The main idea behind the agile methods is to help you be productive - in a positive sense. No one cares if you spend an hour surfing every day if you meet the deadline. Everyone gets mad if you surf half an hour every day but miss your deadline. The solution: Make it easier for you to meet the deadline.
As you noticed, pair programming makes sure you stay focused (among all the other advantages like improving skill/knowledge spreading, better code, less bugs, uniform design, etc.).
I found that discipline is always a struggle for me. If I pair with someone, chances are that one of us wants some work done today and pulls the other along. So the "work for a month" often becomes turns into "work together for one week", being surprised how that huge amount of work resolved in the end, spend a day or so recovering (refactoring, fixing TODOs in the code, adding a couple of tests, surfing with a clear conscience) and then grabbing the next month of work.
Net result: I'm much more relaxed (more because than despite the constant supervision), team cohesion is much better, work gets done more quickly, people don't hang around some minor issue for hours or even days (because someone else can spot the problem much faster).
When you say "you may actually feel ashamed", isn't that a good thing? It means you feel that you did wrong and you should. You're not getting paid to get nothing done. Not getting anything done makes you feel helpless, unhappy, unworthy, miserable. Instead of feeling ashamed, stand back and think "Why didn't I accomplish anything today?" Do you need help? Is there something you don't understand? Is the current task too hard? You don't like it? Maybe you can switch the task with someone else. Maybe someone else can help you get through. Agile means: Assume responsibility instead of being micro-managed like a puppet on strings. You need a tool? Go to your boss and ask for it. Learn to argue. Learn to stand up and shout when you have to.
As for tests, there is a sweet spot when your code suddenly collapses from "nice" to "perfect". That's the moment when you notice that you need to implement feature X and you thought that will be a nightmare and suddenly realize that the code is almost there. Just a small refactoring here and there. A new class and done. Four weeks of work suddenly became a day. Victory! Triumph!
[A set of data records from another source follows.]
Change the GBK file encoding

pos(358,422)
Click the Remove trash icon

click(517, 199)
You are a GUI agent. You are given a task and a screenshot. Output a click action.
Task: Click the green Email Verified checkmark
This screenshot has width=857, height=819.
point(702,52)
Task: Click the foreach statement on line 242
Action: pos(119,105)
Pair Programming is difficult.
It's difficult because it works best when the 2 people involved are close in skill level and that can be difficult in some work environments. It can be more difficult when you swap out because you need to find someone else with the appropriate skill level and then bring them up to speed on the current problem. The benefit is more people have exposure to any given piece of code that has been paired on. This should lead fewer times where code can't get fixed because no one knows enough about it. It should also propagate group ownership and the ability for anyone to pick up any piece of work.
I have found that even in environments where pairing is done, pair swapping is not worth the cost. However, this may be due to our tasks never taking more than ~1.5 days. We found a great benefit to breaking tasks down to be no bigger than ~1.5 days worth of work. Pair swapping may make more sense in the context of longer running tasks.
Best Answer
There's a lot of different styles, methods and mindsets related to the whole field development, and everything has it's own, shiny name.
Agile is just a mindset that moves away from the usual, static programming models (like waterfalls) - it's primary goal is to achieve more flexible development and (at the very end) better software and happy customers. Below agile, there are a lot of different models like Scrum, Kanban, XP.
Especially Kanban doesn't come from software development originally, it originates in building cars (i remind Toyota introduced it for building cars and some software developers adopted and expanded it)
Pair programming, code reviews and such stuff are just tools - you can (and should) always do it during a project, regardless which method you use. It's just that this stuff is more native to agile than to static.
XP more or less introduced these things (or at least gave them a shiny name) and all the following stuff adopted them because it simply worked out good.